Folha - E como a sra. vê a atuação do PT?
Erundina - Embora esteja credenciado politicamente, como principal força de oposição, o PT não conseguiu construir uma estratégia, um projeto alternativo capaz, por causa da disputa interna.
O PT está demorando muito a sair disso e se credenciar a ser uma alternativa de oposição competente, responsável e propositiva.
Folha - O PT não é hoje uma oposição competente?
Erundina - Não está sendo uma oposição competente para apresentar propostas alternativas. Até agora, por exemplo, quais são as propostas que viabilizamos em relação às propostas do governo na revisão constitucional, pelo menos na Ordem Econômica?
Ficamos só denunciando e negando. Acho que não é isso que credencia uma oposição.
Folha - Afinal, a sra. defende a criação de um novo partido?
Erundina - Ainda tenho a esperança de que o PT seja esse partido que reúna esses anseios e as propostas de centro-esquerda, mas acho que no momento ele não está sendo.
É necessário, não diria um novo partido, mas um novo campo de discussão.
Folha - Qual o papel que a sra. vê para Lula depois que ele deixar a presidência do PT?
Erundina - O Lula deveria disputar um mandato legislativo, de deputado federal ou senador. Eventualmente, poderia disputar um cargo executivo importante, como as Prefeituras de São Paulo ou de São Bernardo.
Folha - Mas o Lula não será o eterno candidato do PT à Presidência?
Erundina - Ele mesmo rejeita isso. Está na hora de o PT procurar outras opções. O Lula tem muita sensibilidade política e não se coloca como candidato na próxima eleição presidencial. Não estou dizendo que ele não possa vir a ser.

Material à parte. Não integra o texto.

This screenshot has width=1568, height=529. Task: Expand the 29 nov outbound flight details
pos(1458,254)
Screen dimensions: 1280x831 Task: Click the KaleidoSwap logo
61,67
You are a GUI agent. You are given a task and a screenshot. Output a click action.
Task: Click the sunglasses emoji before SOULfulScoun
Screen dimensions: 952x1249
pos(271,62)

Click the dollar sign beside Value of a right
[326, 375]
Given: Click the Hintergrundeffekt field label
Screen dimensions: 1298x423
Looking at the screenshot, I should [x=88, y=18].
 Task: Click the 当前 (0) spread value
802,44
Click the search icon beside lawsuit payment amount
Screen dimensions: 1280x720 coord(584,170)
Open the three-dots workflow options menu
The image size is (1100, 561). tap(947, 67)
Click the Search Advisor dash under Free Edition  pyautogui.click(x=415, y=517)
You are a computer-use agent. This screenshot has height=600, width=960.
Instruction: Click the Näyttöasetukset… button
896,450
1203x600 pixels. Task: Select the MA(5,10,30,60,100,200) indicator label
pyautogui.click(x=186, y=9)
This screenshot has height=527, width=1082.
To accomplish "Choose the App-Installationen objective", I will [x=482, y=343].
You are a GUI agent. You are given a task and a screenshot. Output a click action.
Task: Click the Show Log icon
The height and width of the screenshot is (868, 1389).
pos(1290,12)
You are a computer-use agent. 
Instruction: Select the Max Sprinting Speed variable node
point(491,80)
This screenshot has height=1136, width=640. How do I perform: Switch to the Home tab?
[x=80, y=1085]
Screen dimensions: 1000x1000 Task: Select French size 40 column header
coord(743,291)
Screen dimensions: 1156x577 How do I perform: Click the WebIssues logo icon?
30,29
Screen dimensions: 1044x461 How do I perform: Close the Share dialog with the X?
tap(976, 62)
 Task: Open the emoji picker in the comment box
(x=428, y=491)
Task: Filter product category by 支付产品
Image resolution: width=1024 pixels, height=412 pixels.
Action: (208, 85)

Folha - A sra. se coloca como alternativa?
Erundina - Eu me coloco, com as credenciais que eu tenho, sem falsa modéstia. Tenho experiência executiva e sou uma liderança nacional do PT, queiram ou não.
Não estou me lançando candidata à Presidência, mas potencialmente acho que seria bom para o Brasil uma mulher se dispor a isso, até para quebrar tabus.
Folha - Que balanço a sra. faz do governo FHC?
Erundina - Infelizmente, ele está decepcionando até mesmo quem o apoiou. É refém do PFL, que é quem governa efetivamente.